We apply our methodology to stocks, currencies, and indices to form an overview of the extent to which social media sentiment may contain ex-ante lead-time information about financial markets, without any possible bias associated with structuring trading strategies. We present an Information Theory metric, which allows us to determine with statistical-significance the extent to which the sentiment of social media messages contain lead-time information about securities' hourly returns. Specifically, we compare the hourly changes in the sentiments of Tweets from the USA and the UK filtered using forty-four specifically-tailored criteria (‘Twitter Filters’) with the hourly returns of twenty-eight financial instruments (‘financial data’) collected over a 3-month period (see Table 1 and the Supplementary Information). We consider: CFDs for the biggest US stocks using string-filtering; S&P500 index Futures and CFDs using string-unfiltered US-Tweets; FTSE100 index Futures and CFDs using string-unfiltered UK-Tweets; and the GBPUSD and EURUSD currency pairs (both CFDs and Futures). By instituting time-shifts of up to 24-hours such that sentiment data leads the financial data in advance, we show that within the time period that we investigate, the sentiments of Twitter messages contain statistically-significant lead-time information on twelve of these financial-instrument/Twitter-Filter combinations. We provide insights into the leading time-shifts for each such statistically-significant financial-instrument/Twitter-Filter combination, as shown in Figure 1. Furthermore, by performing identical analysis using just Tweet message volumes – rather than their sentiments - we demonstrate that the sentiment of social media messages is more statistically-significant in leading the financial markets than just message volumes in all but one case, as shown in Figure 2.
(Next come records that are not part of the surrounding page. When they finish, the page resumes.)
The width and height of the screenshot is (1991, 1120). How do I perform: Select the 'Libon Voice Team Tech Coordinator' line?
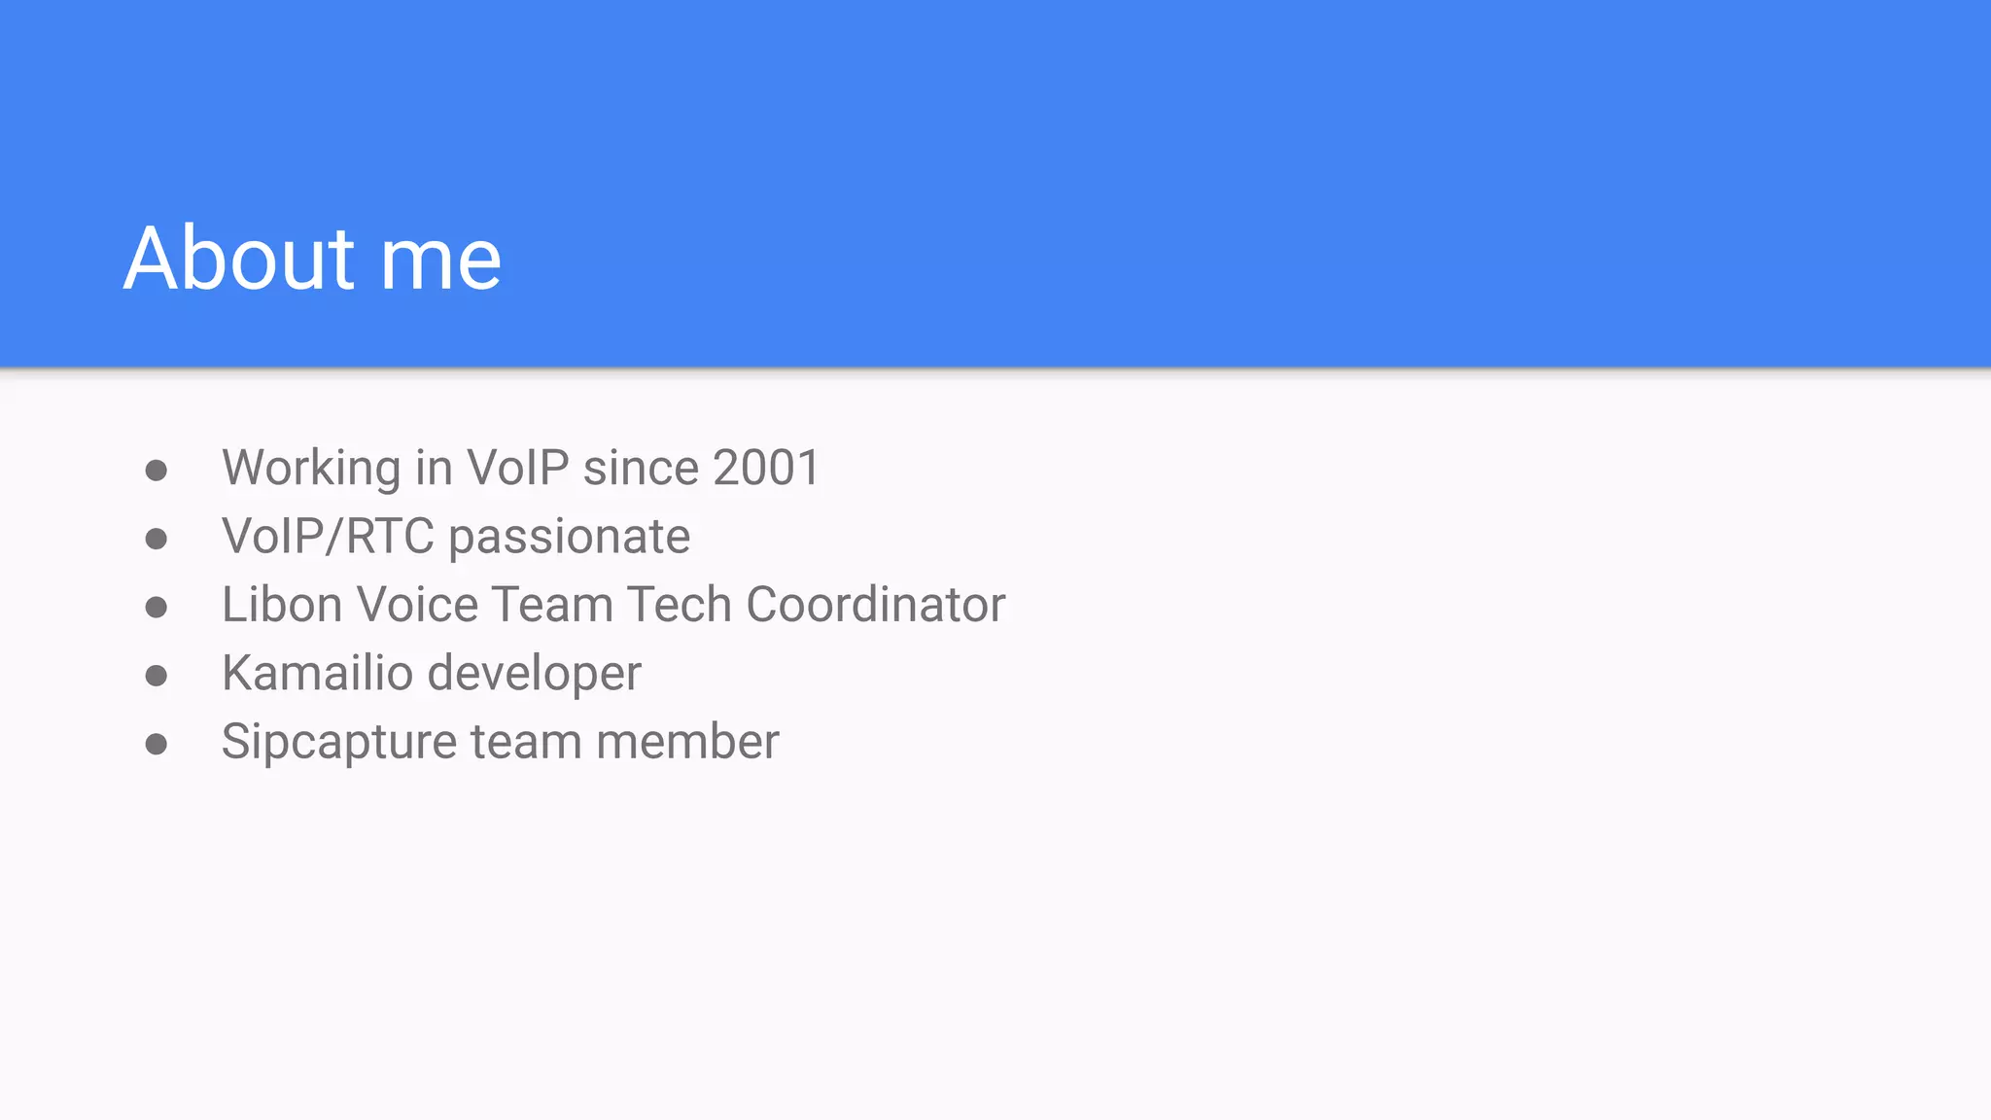pyautogui.click(x=612, y=605)
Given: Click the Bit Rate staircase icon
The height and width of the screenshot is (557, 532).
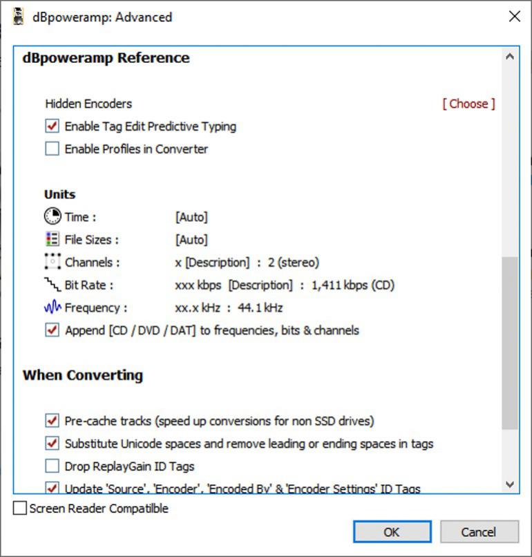Looking at the screenshot, I should [53, 285].
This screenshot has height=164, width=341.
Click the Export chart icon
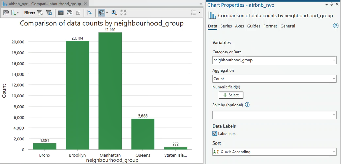coord(14,13)
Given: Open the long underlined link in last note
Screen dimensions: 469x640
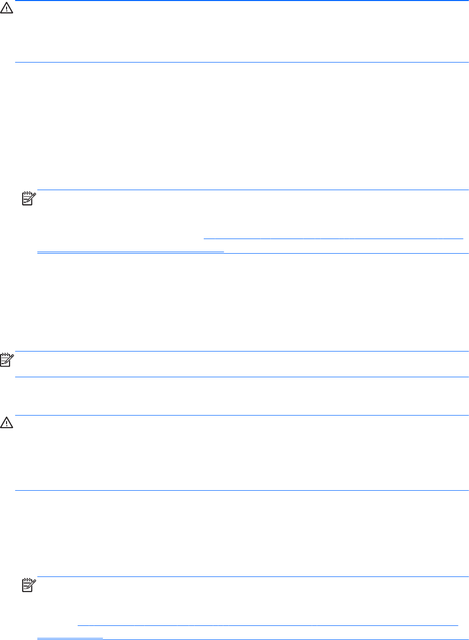Looking at the screenshot, I should pyautogui.click(x=268, y=625).
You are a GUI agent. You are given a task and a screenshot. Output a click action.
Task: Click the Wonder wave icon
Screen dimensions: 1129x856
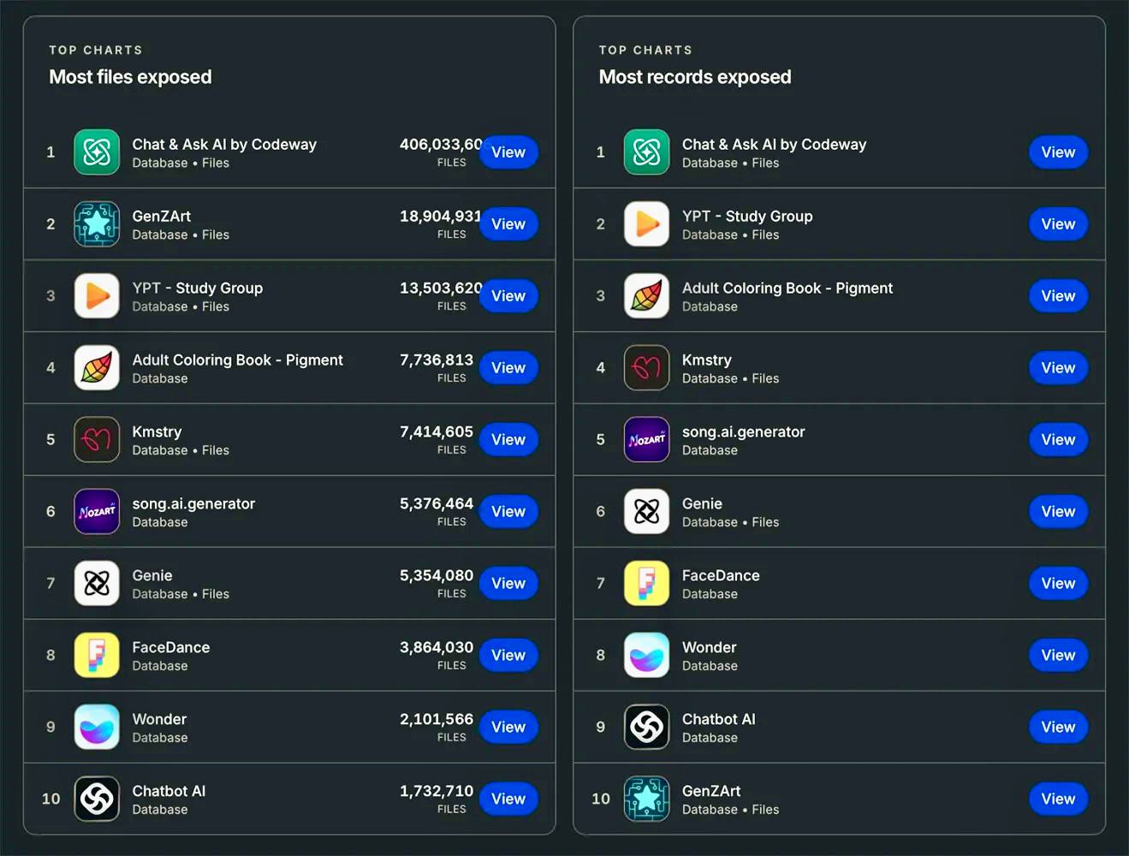[97, 727]
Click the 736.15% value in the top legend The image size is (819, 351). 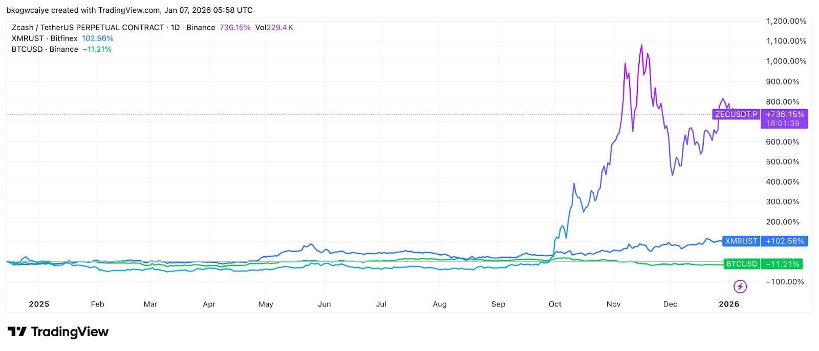[235, 28]
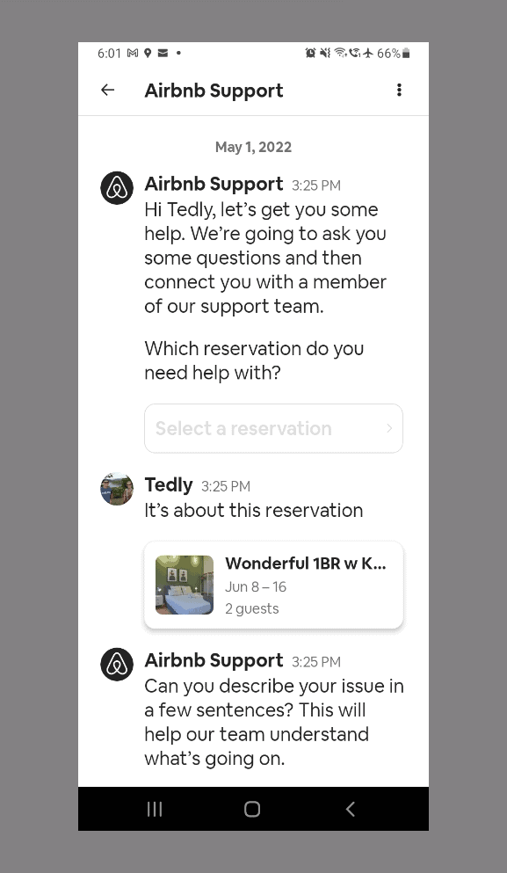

Table 1. Twitter Filters used to collect the social media data. We set-up a custom-built Twitter Collection Framework (TCF) to filter in from up to 10% of all messages from Twitter's elevated-access Gardenhose Feed, those that we deemed to be in reference to the financial instruments we consider in this study. Two types of string-filters were used for stocks: either only industry Ticker-IDs; or industry Ticker-IDs AND/OR Company Names. Other filters, such as those for additional currency pairs or stocks were excluded on the principle of insufficient daily Tweet volumes (<24 per day) as determined prior to the study.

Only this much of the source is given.